Exercise task — Give the following items as a JSON list of strings, with one string per line and any blank lines left out.
━━━━━━━━━━━━━━━━
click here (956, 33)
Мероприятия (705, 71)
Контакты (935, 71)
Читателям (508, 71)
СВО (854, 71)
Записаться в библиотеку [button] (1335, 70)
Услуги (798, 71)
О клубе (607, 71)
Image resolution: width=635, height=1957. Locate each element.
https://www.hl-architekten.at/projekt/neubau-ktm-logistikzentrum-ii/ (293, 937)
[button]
━━━━━━━━━━━━━━━━
Correct answer —
[
  "click here (956, 33)",
  "Мероприятия (705, 71)",
  "Контакты (935, 71)",
  "Читателям (508, 71)",
  "СВО (854, 71)",
  "Записаться в библиотеку [button] (1335, 70)",
  "Услуги (798, 71)",
  "О клубе (607, 71)",
  "Image resolution: width=635, height=1957. Locate each element.",
  "https://www.hl-architekten.at/projekt/neubau-ktm-logistikzentrum-ii/ (293, 937)",
  "[button]"
]